Task directions: Exact copies of the lines below are the goal; any images in them are dropped.
** Opening The data block **
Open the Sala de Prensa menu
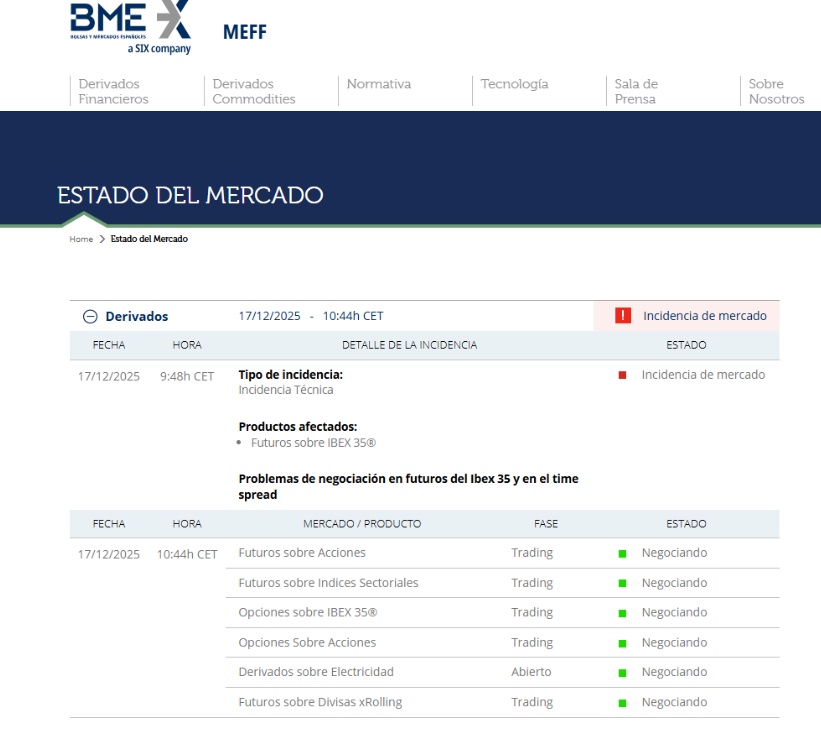This screenshot has height=737, width=821. coord(635,91)
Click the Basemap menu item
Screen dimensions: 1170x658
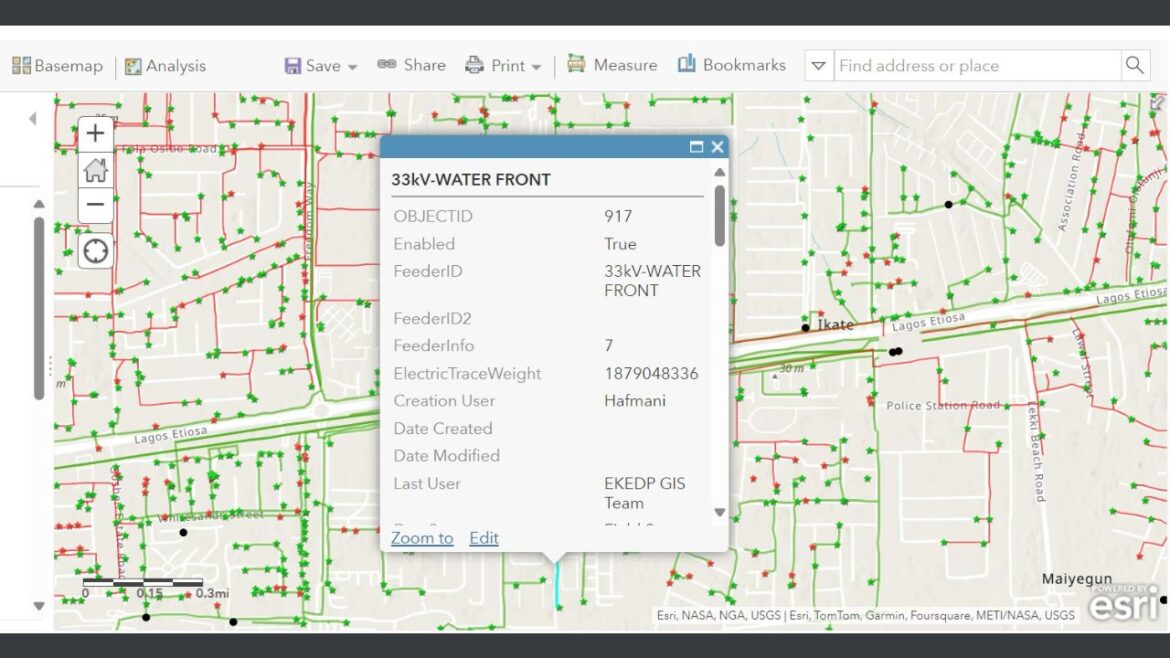click(57, 65)
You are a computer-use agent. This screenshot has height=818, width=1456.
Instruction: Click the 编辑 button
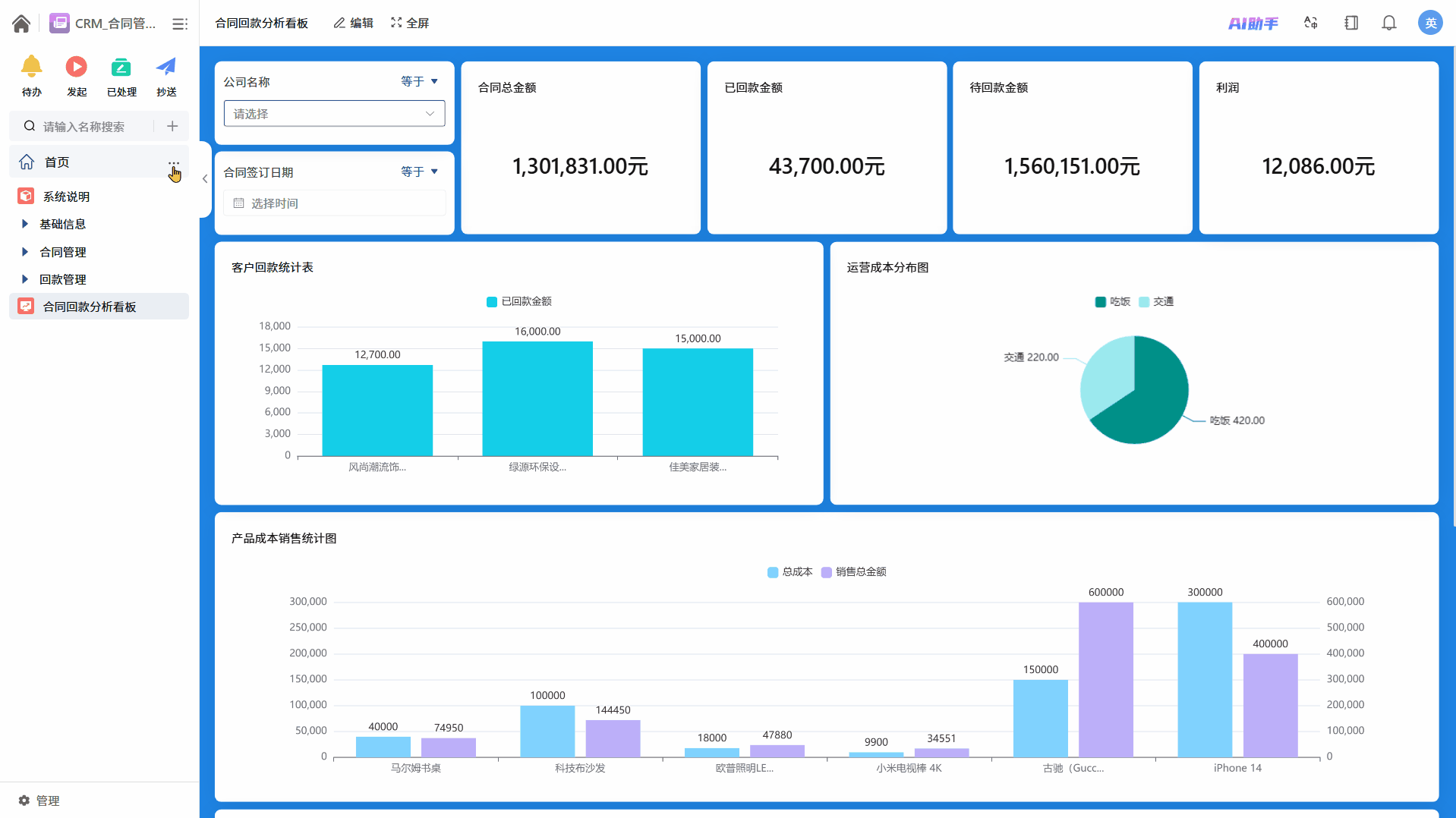tap(354, 23)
** Closing The data block **
Exercise result:
Open the Sala de Prensa menu
This screenshot has height=737, width=821. coord(635,91)
Click the Basemap menu item
Screen dimensions: 1170x658
click(57, 65)
You are a computer-use agent. This screenshot has height=818, width=1456.
Instruction: Click the 编辑 button
tap(354, 23)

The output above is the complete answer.